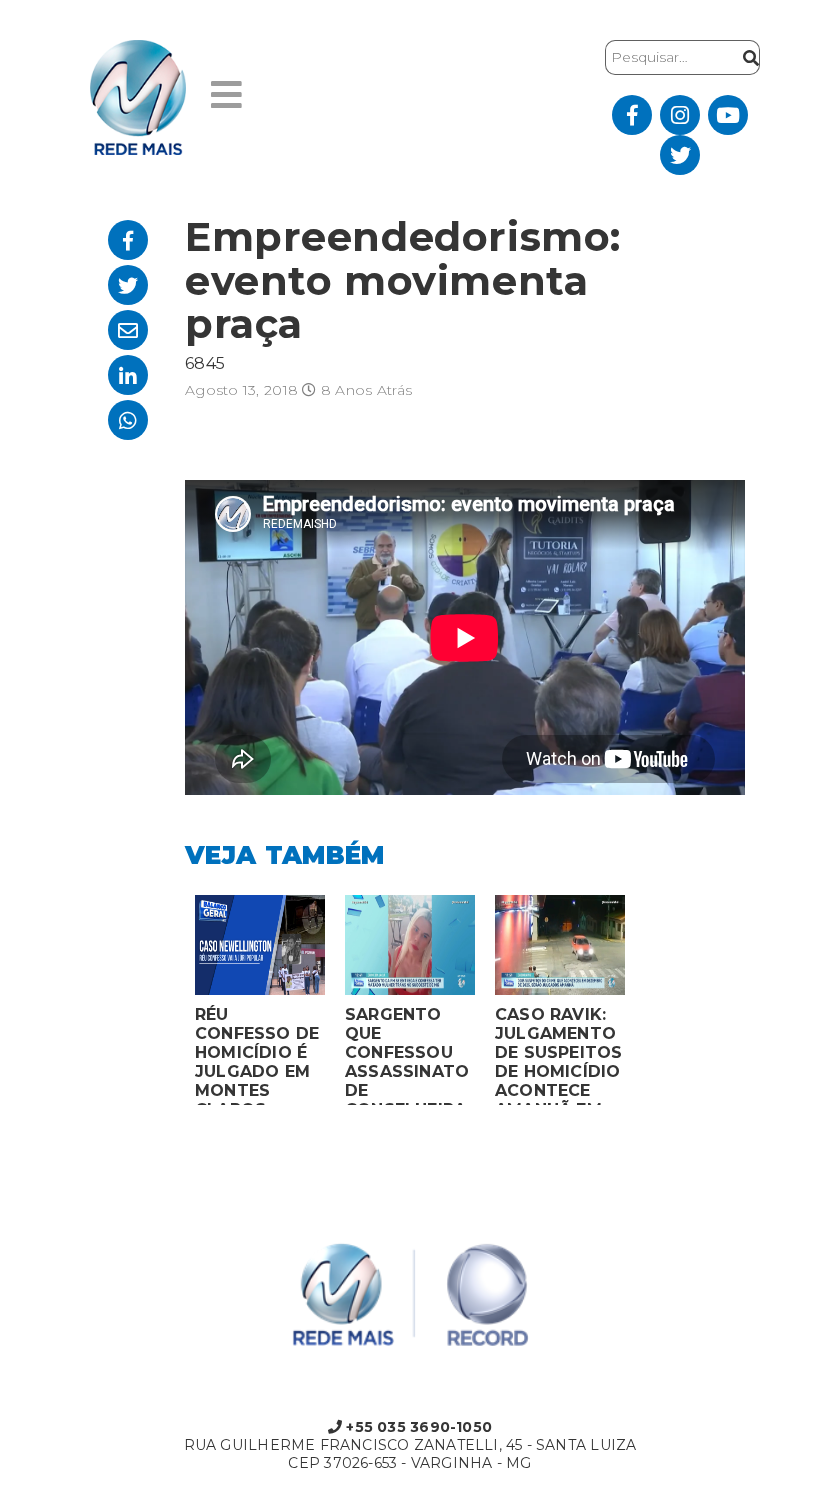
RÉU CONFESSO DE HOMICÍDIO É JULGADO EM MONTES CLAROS (257, 1055)
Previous (170, 1005)
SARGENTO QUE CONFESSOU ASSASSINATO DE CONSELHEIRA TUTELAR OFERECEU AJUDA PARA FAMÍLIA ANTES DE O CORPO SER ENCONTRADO (407, 1055)
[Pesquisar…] (746, 57)
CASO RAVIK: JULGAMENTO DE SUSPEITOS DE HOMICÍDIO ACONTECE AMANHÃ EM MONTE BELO (559, 1055)
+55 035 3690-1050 (417, 1427)
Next (650, 1005)
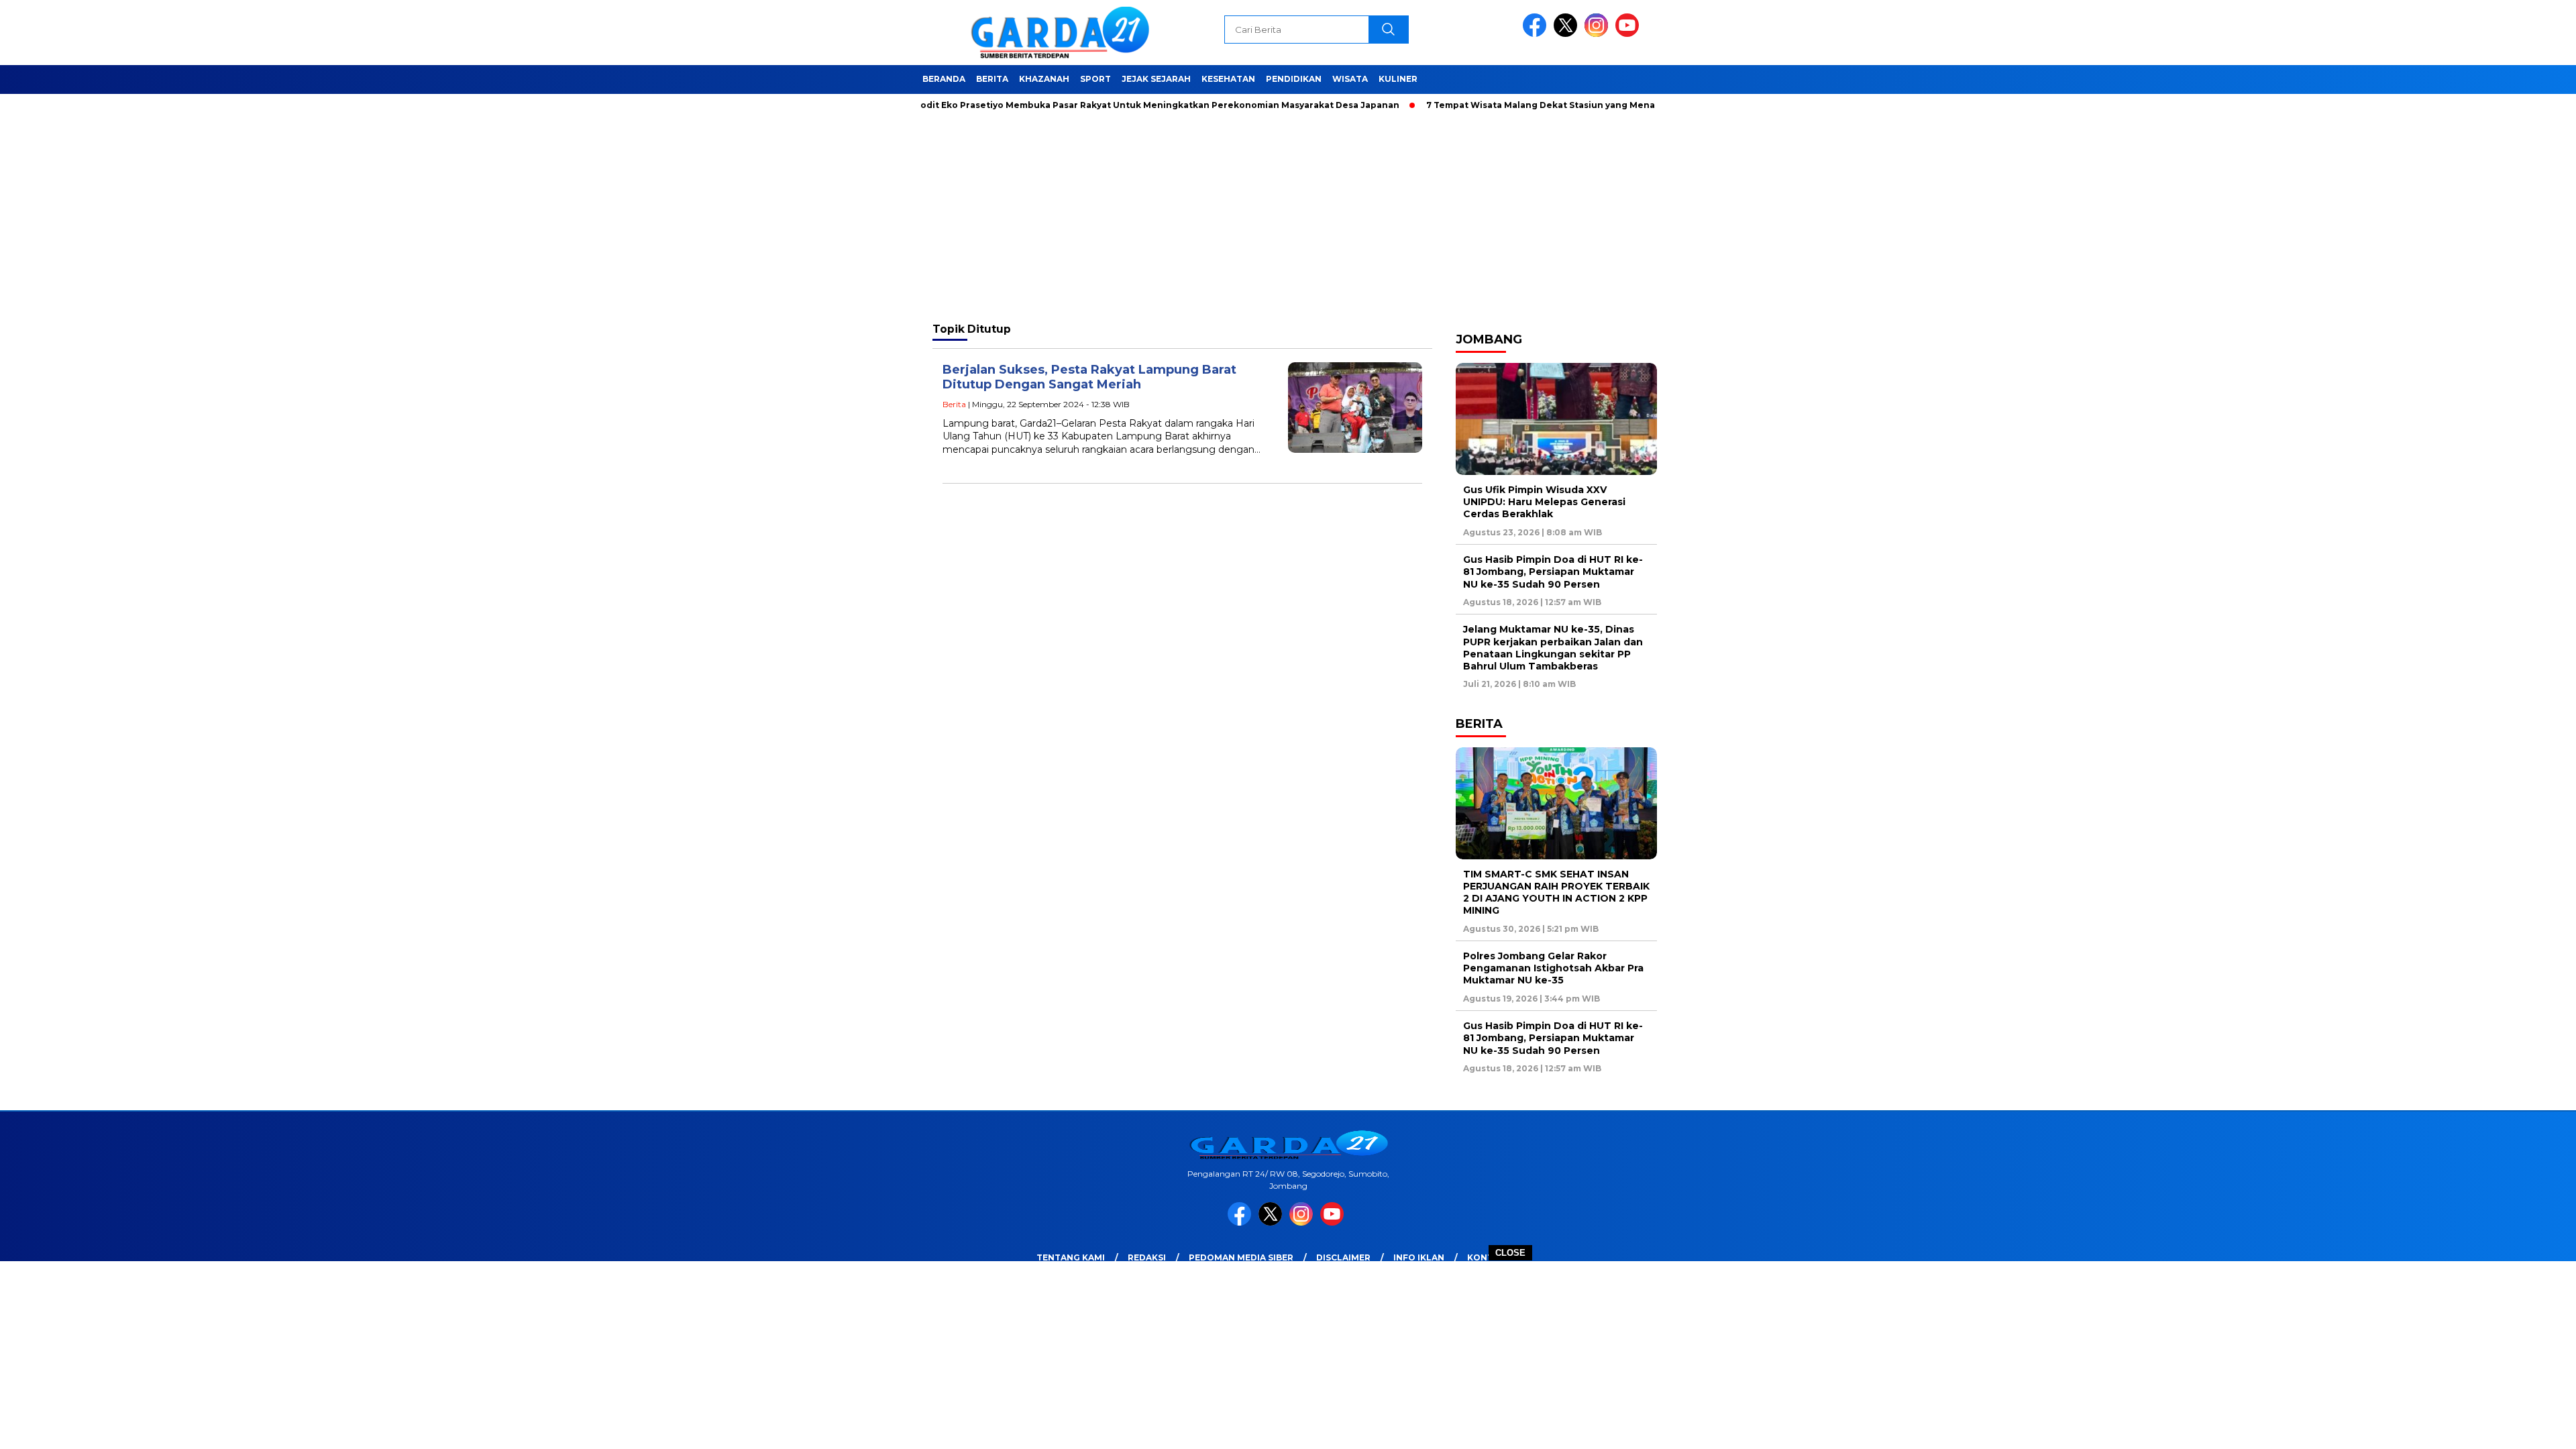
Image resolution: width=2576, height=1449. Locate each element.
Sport (1095, 79)
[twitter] (1568, 34)
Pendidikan (1294, 79)
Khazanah (1044, 79)
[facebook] (1537, 34)
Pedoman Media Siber (1241, 1257)
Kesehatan (1228, 79)
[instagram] (1599, 34)
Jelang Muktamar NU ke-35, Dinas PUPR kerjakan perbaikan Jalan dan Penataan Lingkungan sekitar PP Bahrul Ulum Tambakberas (1553, 647)
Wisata (1350, 79)
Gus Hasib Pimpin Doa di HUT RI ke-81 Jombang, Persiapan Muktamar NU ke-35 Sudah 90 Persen (1553, 571)
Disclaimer (1343, 1257)
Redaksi (1147, 1257)
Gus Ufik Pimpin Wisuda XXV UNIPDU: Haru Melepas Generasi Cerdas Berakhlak (1544, 502)
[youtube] (1629, 34)
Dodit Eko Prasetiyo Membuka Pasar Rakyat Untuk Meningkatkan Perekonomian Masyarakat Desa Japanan (1097, 105)
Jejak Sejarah (1156, 79)
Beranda (943, 79)
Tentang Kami (1070, 1257)
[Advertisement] (1288, 1355)
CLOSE (1510, 1253)
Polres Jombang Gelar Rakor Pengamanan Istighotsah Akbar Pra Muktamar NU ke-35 (1553, 968)
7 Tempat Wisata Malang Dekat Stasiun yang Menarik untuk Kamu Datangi (1535, 105)
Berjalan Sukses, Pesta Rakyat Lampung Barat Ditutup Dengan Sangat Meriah (1089, 377)
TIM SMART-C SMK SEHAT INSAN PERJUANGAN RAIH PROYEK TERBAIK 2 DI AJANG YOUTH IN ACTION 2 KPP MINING (1556, 892)
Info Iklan (1418, 1257)
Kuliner (1398, 79)
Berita (992, 79)
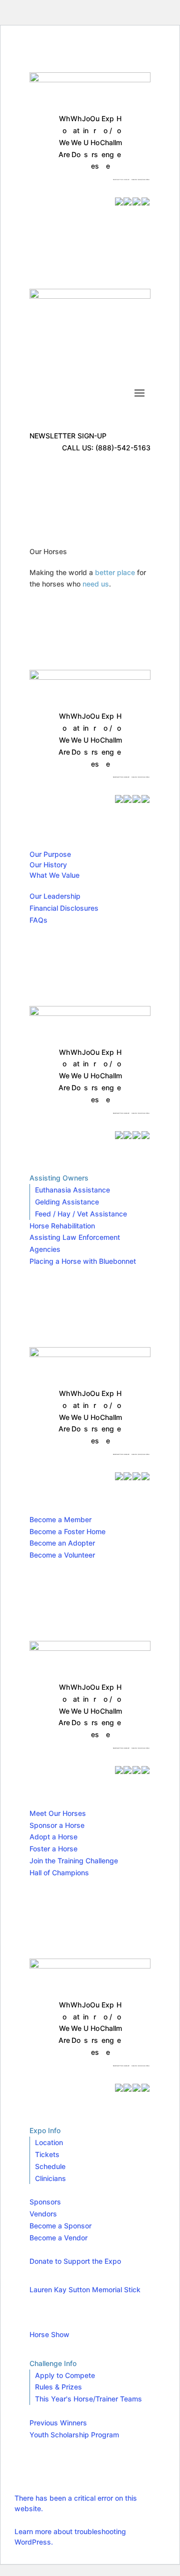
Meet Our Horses (58, 1813)
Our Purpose (50, 854)
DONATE (60, 185)
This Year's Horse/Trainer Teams (88, 2398)
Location (49, 2142)
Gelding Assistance (67, 1201)
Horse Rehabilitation (62, 1225)
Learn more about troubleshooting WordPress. (70, 2536)
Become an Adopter (62, 1543)
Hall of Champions (59, 1872)
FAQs (39, 920)
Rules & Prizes (58, 2386)
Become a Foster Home (68, 1531)
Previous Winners (58, 2422)
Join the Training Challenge (74, 1860)
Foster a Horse (54, 1848)
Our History (48, 864)
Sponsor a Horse (57, 1825)
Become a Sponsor (61, 2225)
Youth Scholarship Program (74, 2434)
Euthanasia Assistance (72, 1190)
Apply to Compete (65, 2375)
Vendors (43, 2213)
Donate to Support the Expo (75, 2261)
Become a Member (61, 1519)
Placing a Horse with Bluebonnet (83, 1261)
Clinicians (50, 2178)
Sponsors (45, 2201)
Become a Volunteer (62, 1555)
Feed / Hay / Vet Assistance (81, 1213)
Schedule (50, 2166)
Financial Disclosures (64, 908)
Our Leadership (55, 896)
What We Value (55, 875)
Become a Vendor (59, 2237)
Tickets (47, 2154)
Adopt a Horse (54, 1836)
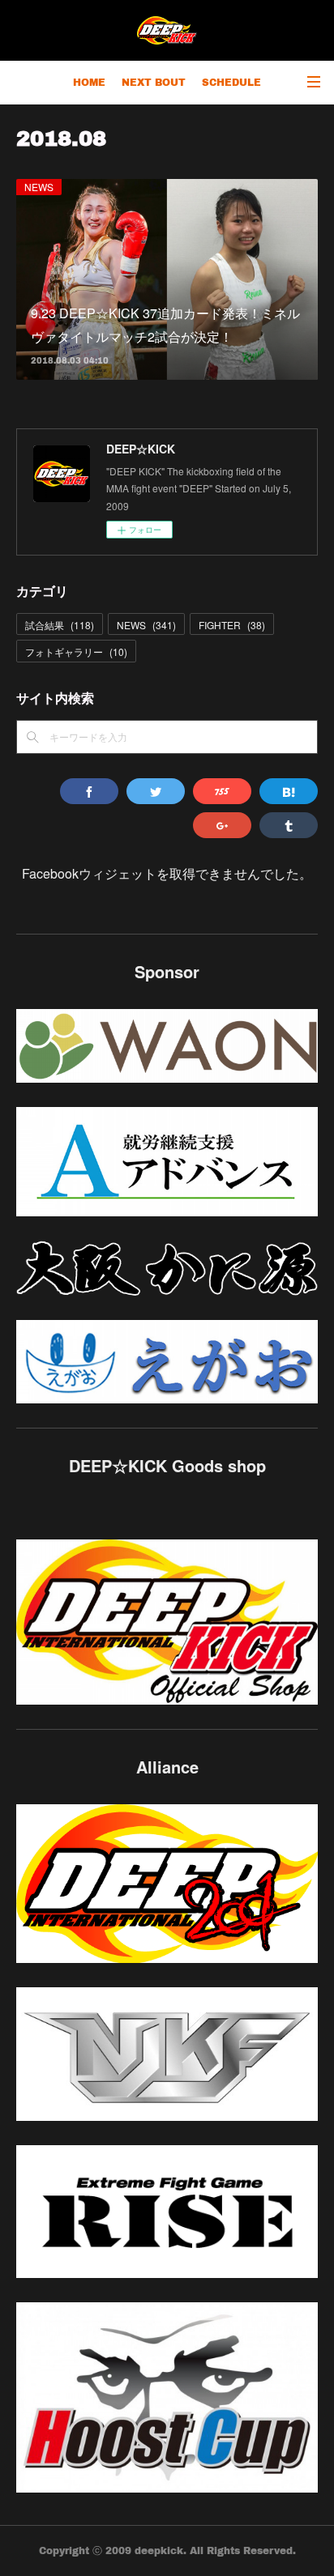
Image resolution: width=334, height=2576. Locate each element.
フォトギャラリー (76, 651)
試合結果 (59, 625)
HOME (89, 82)
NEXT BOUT (154, 82)
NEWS (39, 187)
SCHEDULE (231, 82)
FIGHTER (232, 625)
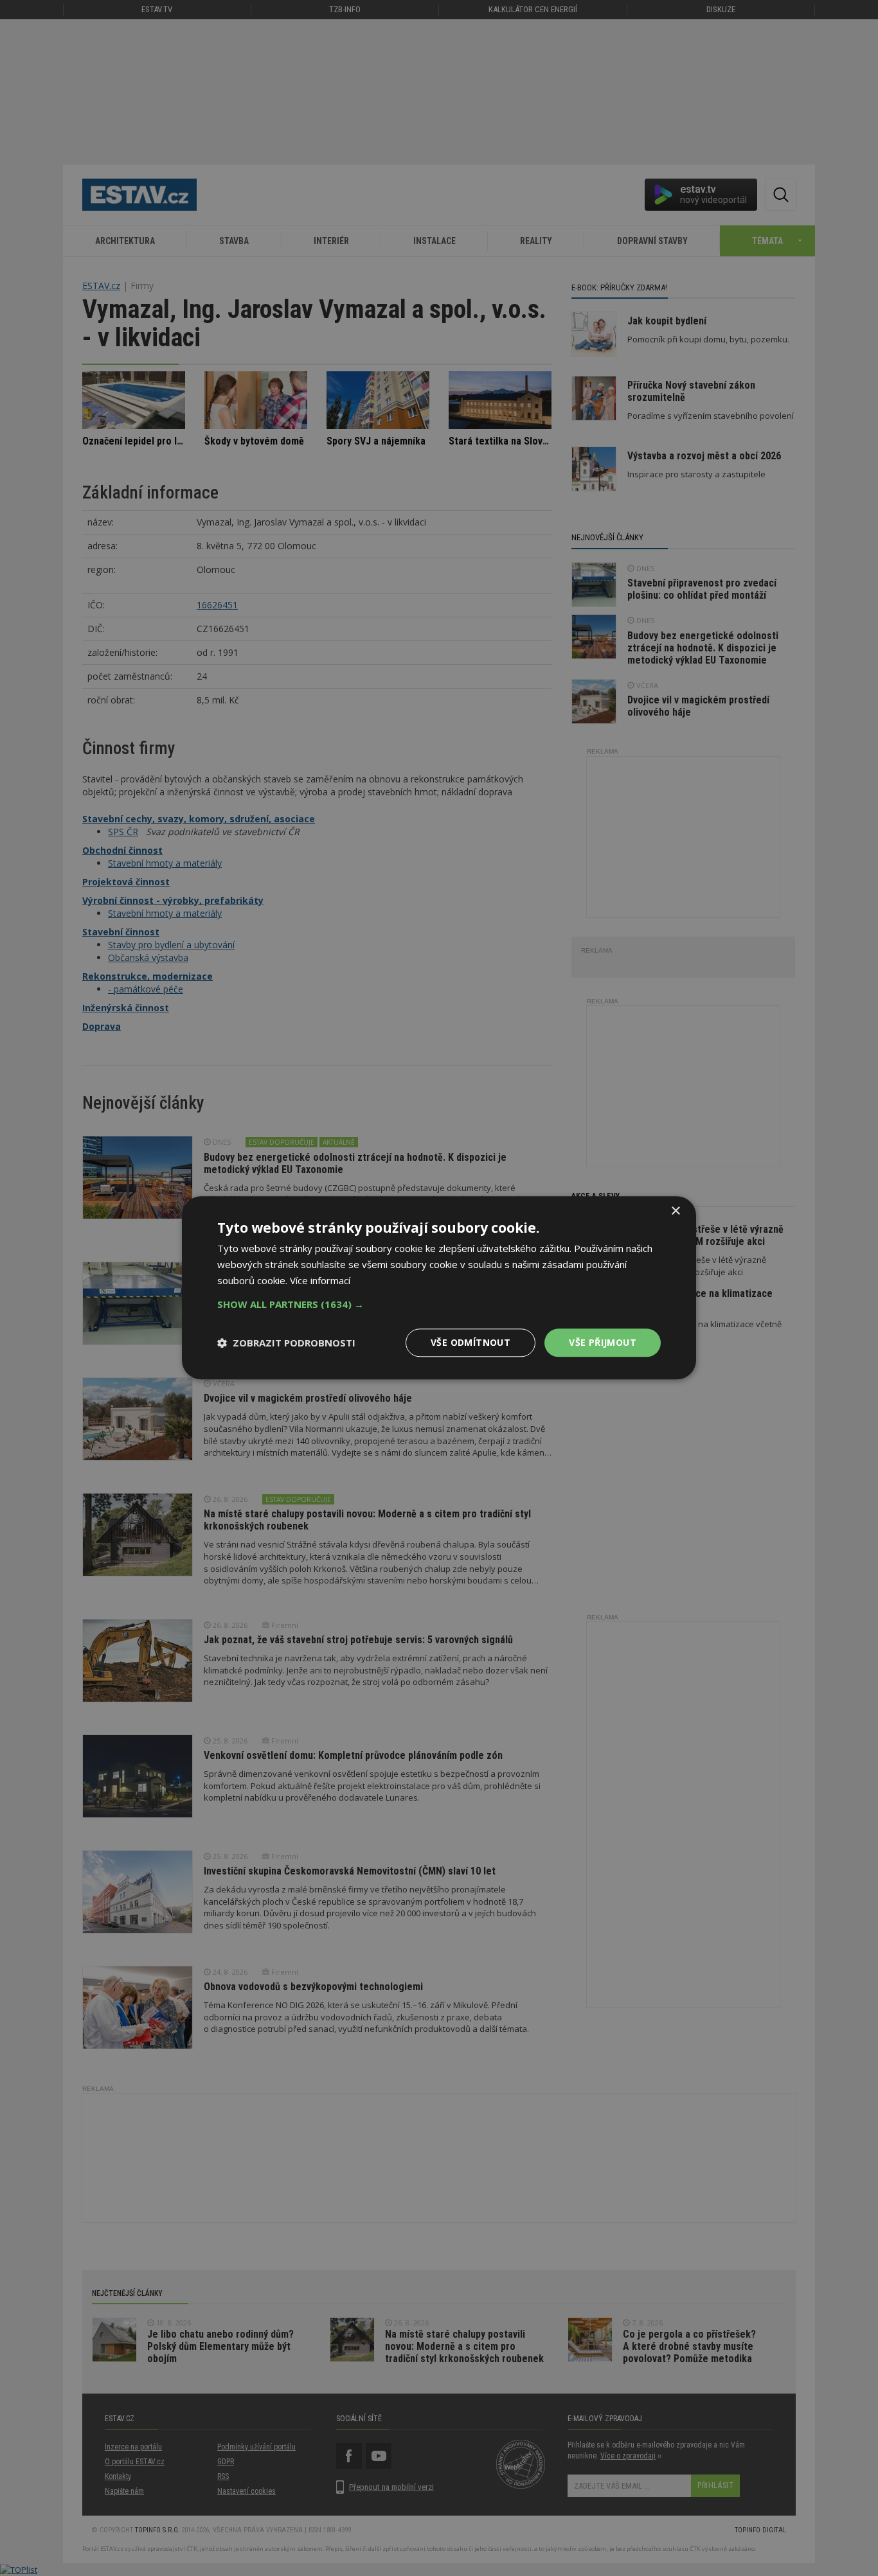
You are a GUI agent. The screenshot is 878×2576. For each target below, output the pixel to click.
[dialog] (439, 1288)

···

DIRECTIONS FOR THIS TASK> Your copy should hold exactly the lines from the one that contains "7 Tempat Wisata" through the final line of the data, both ends included, and no pictures.

RESULT>
7 Tempat Wisata Malang Dekat Stasiun yang Menarik untuk Kamu Datangi (1535, 105)
Berjalan Sukses, Pesta Rakyat Lampung Barat Ditutup Dengan Sangat Meriah (1089, 377)
TIM SMART-C SMK SEHAT INSAN PERJUANGAN RAIH PROYEK TERBAIK 2 DI AJANG YOUTH IN ACTION 2 KPP MINING (1556, 892)
Info Iklan (1418, 1257)
Kuliner (1398, 79)
Berita (992, 79)
Meet Our Horses (58, 1813)
Our Purpose (50, 854)
DONATE (60, 185)
This Year's Horse/Trainer Teams (88, 2398)
Location (49, 2142)
Gelding Assistance (67, 1201)
Horse Rehabilitation (62, 1225)
Learn more about troubleshooting WordPress. (70, 2536)
Become an Adopter (62, 1543)
Hall of Champions (59, 1872)
FAQs (39, 920)
Rules & Prizes (58, 2386)
Become a Foster Home (68, 1531)
Previous Winners (58, 2422)
Join the Training Challenge (74, 1860)
Foster a Horse (54, 1848)
Our History (48, 864)
Sponsor a Horse (57, 1825)
Become a Sponsor (61, 2225)
Youth Scholarship Program (74, 2434)
Euthanasia Assistance (72, 1190)
Apply to Compete (65, 2375)
Vendors (43, 2213)
Donate to Support the Expo (75, 2261)
Become a Member (61, 1519)
Placing a Horse with Bluebonnet (83, 1261)
Clinicians (50, 2178)
Sponsors (45, 2201)
Become a Volunteer (62, 1555)
Feed / Hay / Vet Assistance (81, 1213)
Schedule (50, 2166)
Financial Disclosures (64, 908)
Our Leadership (55, 896)
What We Value (55, 875)
Become a Vendor (59, 2237)
Tickets (47, 2154)
Adopt a Horse (54, 1836)
Image resolution: width=334, height=2576. Locate each element.
フォトギャラリー (76, 651)
試合結果 (59, 625)
HOME (89, 82)
NEXT BOUT (154, 82)
NEWS (39, 187)
SCHEDULE (231, 82)
FIGHTER (232, 625)
You are a GUI agent. The screenshot is 878×2576. For each target below, output the pixel to click.
[dialog] (439, 1288)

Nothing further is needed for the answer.